Fury after kids told to bring their own loo roll to school

Parents at an under-funded school in central Spain are outraged at being told their children should bring in their own supply of loo paper.

Fury after kids told to bring their own loo roll to school
The school claims it doesn't have the funds to stretch to toilet paper. Photo: GorillaSushi / Flickr

In a meeting at the Rafael García Valiño primary school in the town of Yepes near Toledo, parents were told that each child needed to provide six rolls of toilet paper because the school does not have the “budget to cover such resources”.
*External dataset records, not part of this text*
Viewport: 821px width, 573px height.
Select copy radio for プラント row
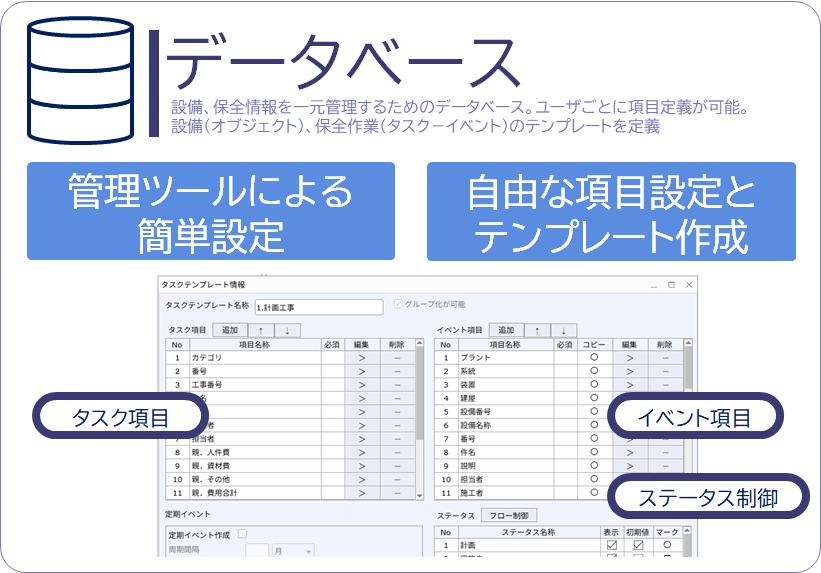point(594,357)
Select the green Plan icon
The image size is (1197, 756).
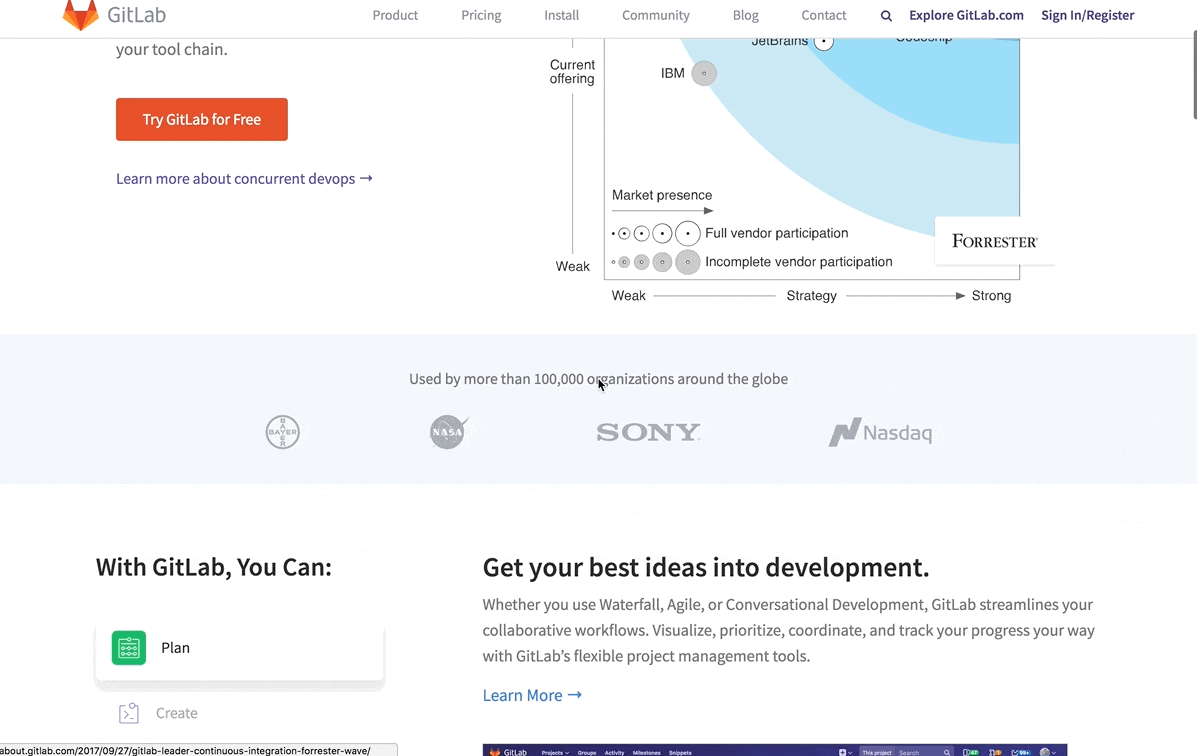[129, 648]
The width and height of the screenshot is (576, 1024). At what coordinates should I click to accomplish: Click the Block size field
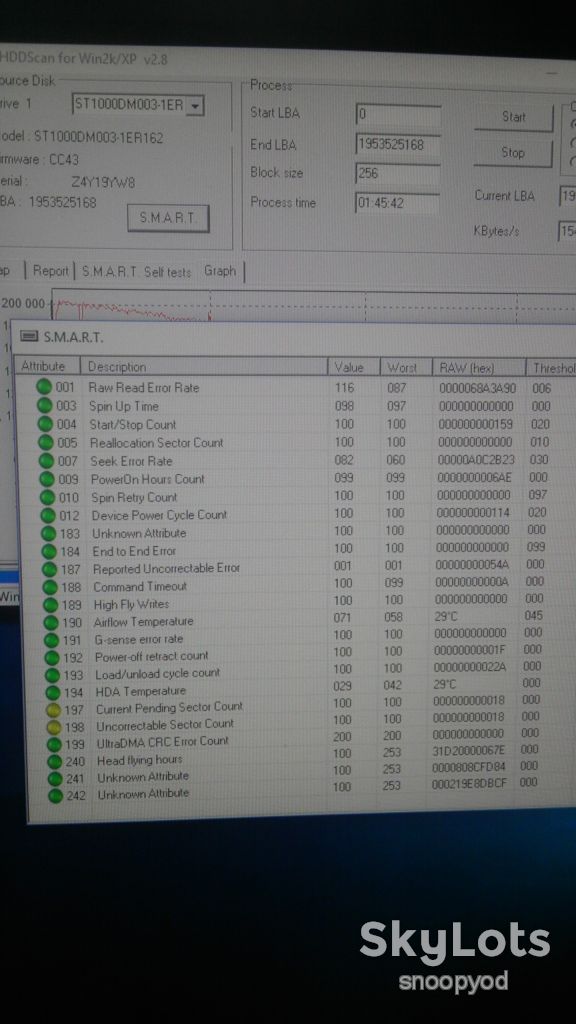point(398,173)
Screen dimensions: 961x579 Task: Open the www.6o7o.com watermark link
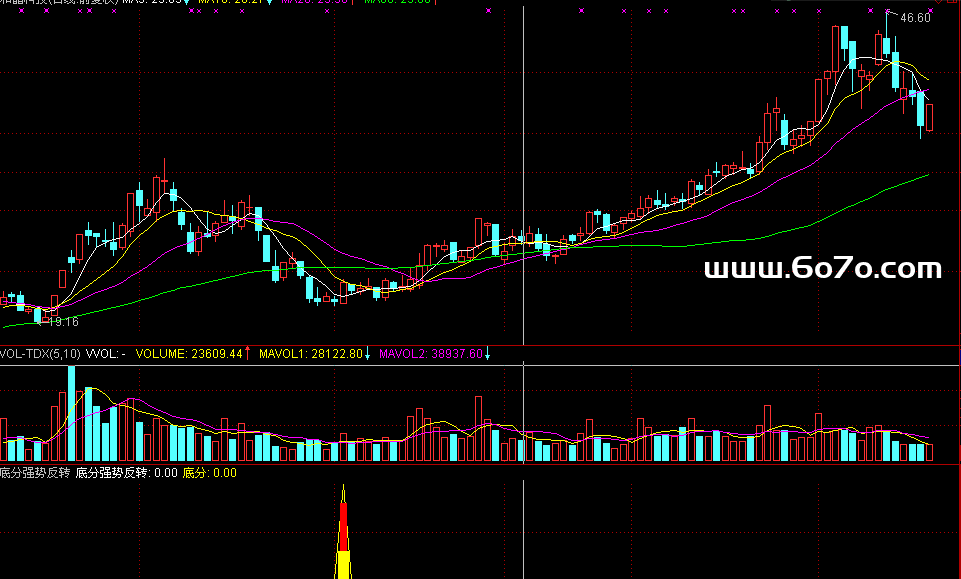pos(823,268)
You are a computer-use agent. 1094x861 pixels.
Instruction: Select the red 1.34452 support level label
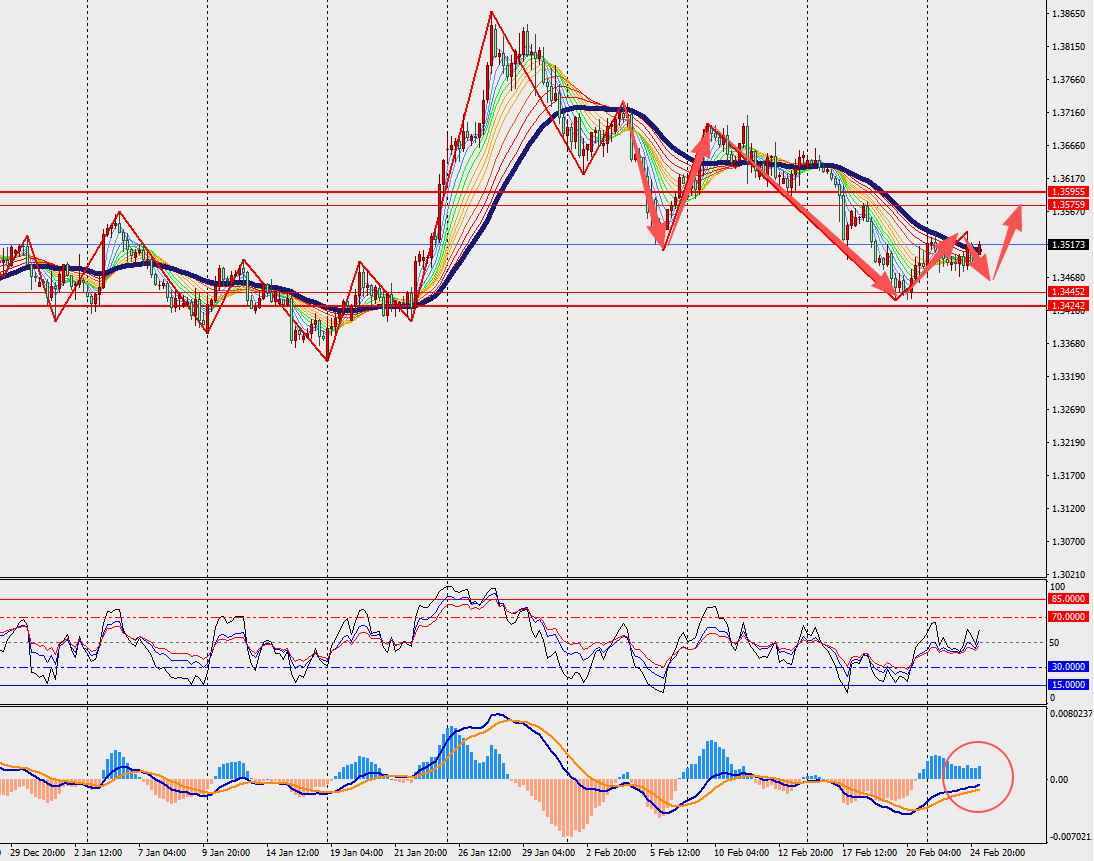1067,292
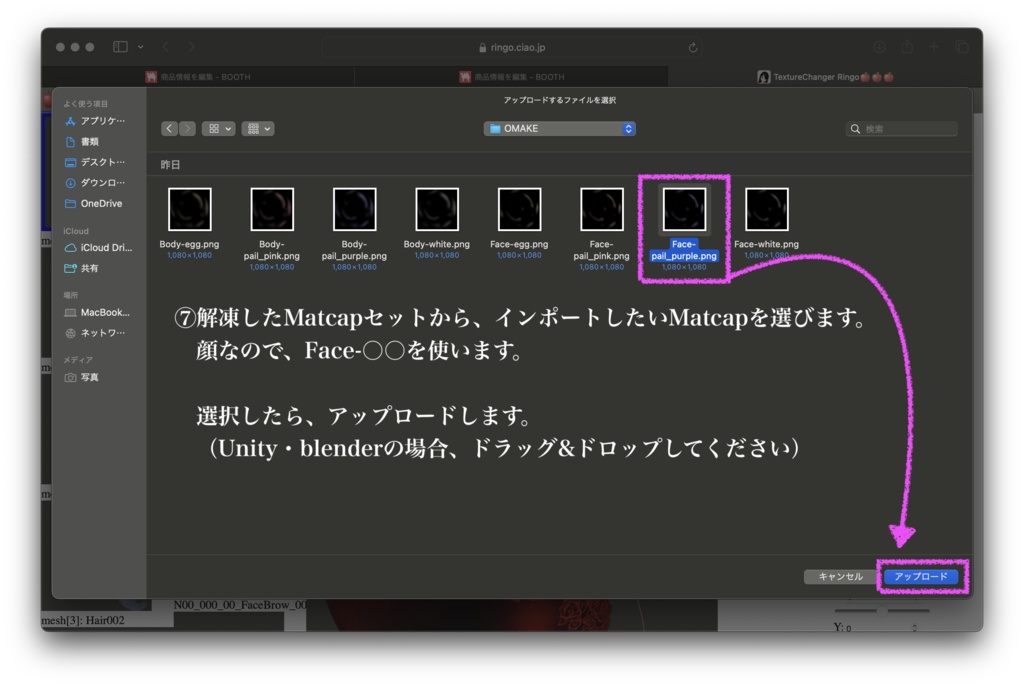The height and width of the screenshot is (686, 1024).
Task: Open the OMAKE folder dropdown
Action: (x=558, y=128)

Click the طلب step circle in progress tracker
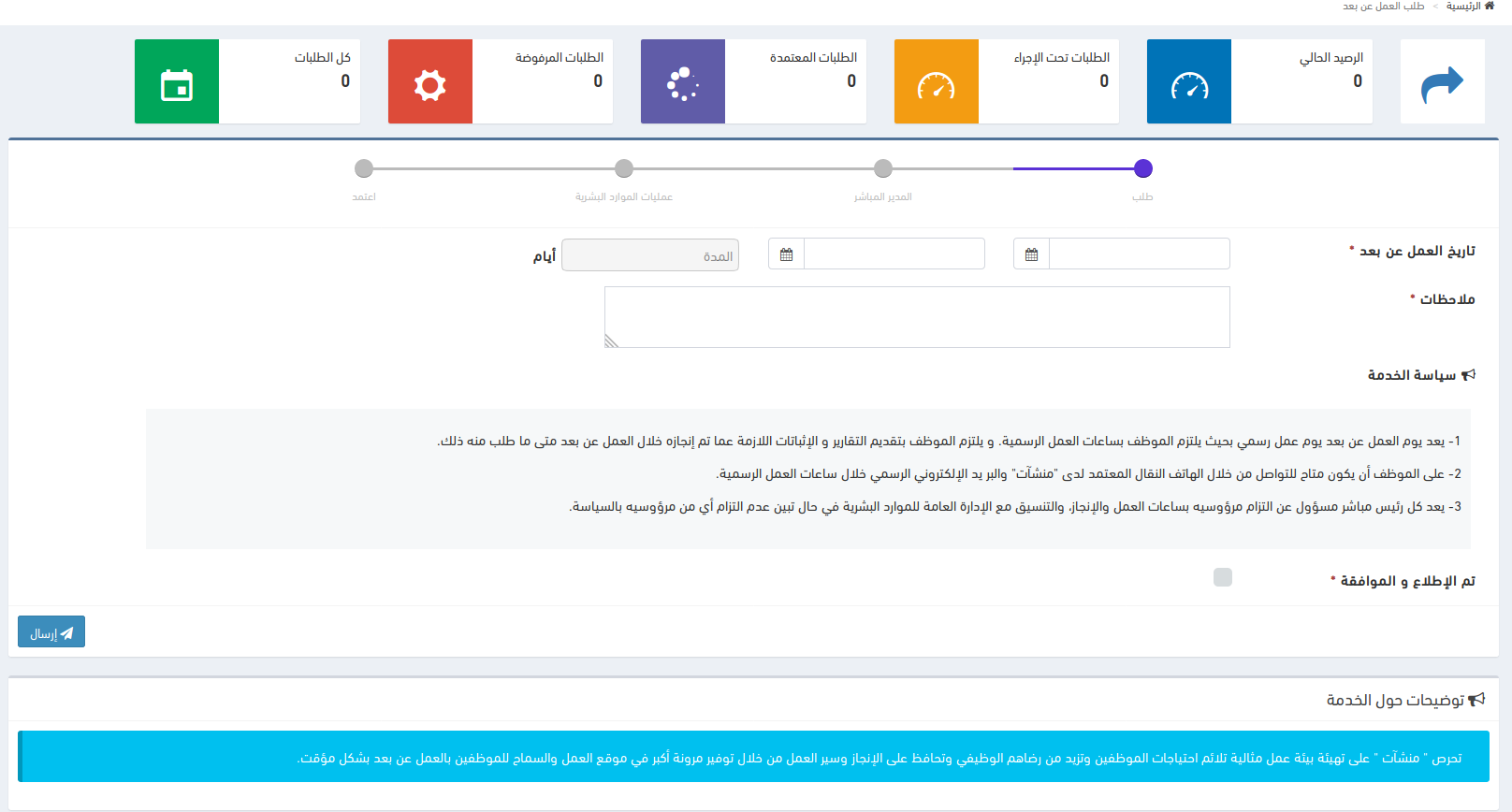[x=1142, y=168]
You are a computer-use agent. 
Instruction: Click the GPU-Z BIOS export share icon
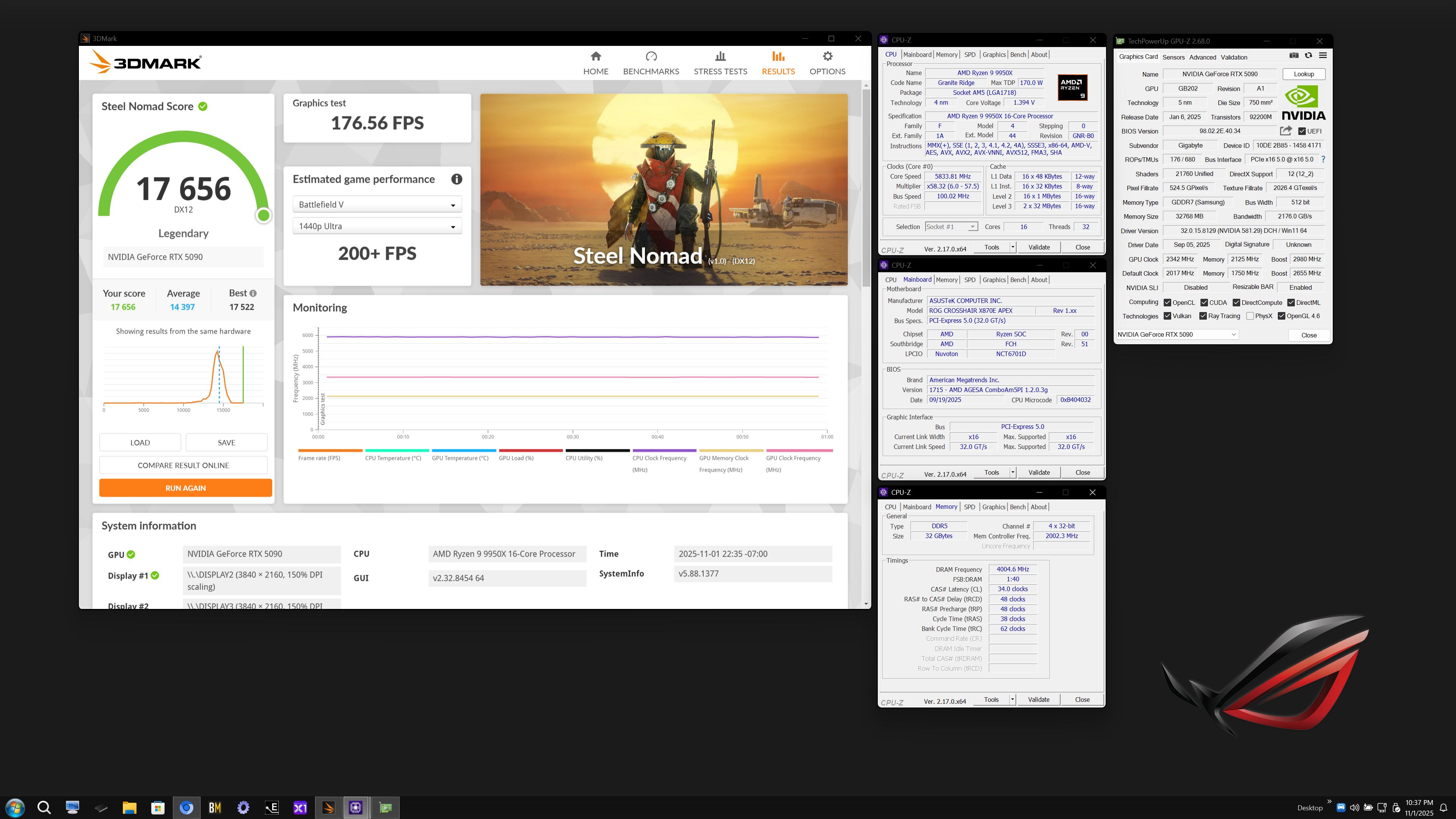pos(1285,130)

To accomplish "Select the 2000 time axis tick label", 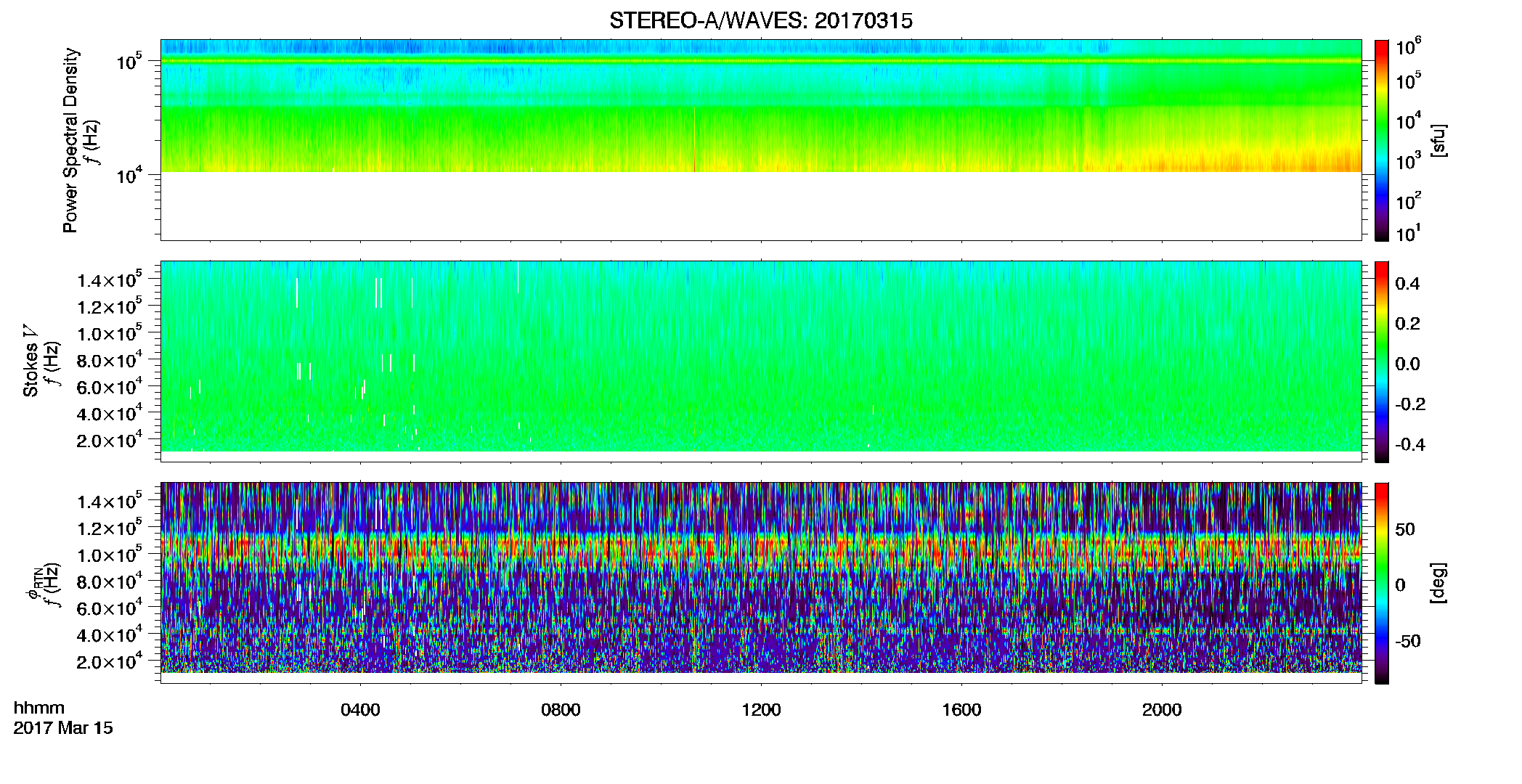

One parent took to social media to complain about the request:

“We have been told that there is no budget for toilet paper, and that each child has to bring in six rolls. It’s totally surreal,” wrote Carmen Contreras in a Facebook post.

“What next? Will be asked to provide chalks? A bottle of fuel? I’m very angry,” she wrote calling on parents to join her to complain to the region’s Department of Education.

Parents are expected to buy new schoolbooks for the children each school year as well as paying for their canteen lunches, although low income families may be eligible for grants to subsidize the costs of supplies.

Austerity measures during Spain’s economic crisis has seen education funding across all of Spain’s semi-autonomous regions slashed.

The socialist opposition party in Yepes used the “toilet paper scandal” to slam the ruling PP government of Castile-La Mancha.

“It is unbelieveable that while those working for local government see their salary rise, primary schoolchildren must take in their school toilet paper,” said a statement from the PSOE.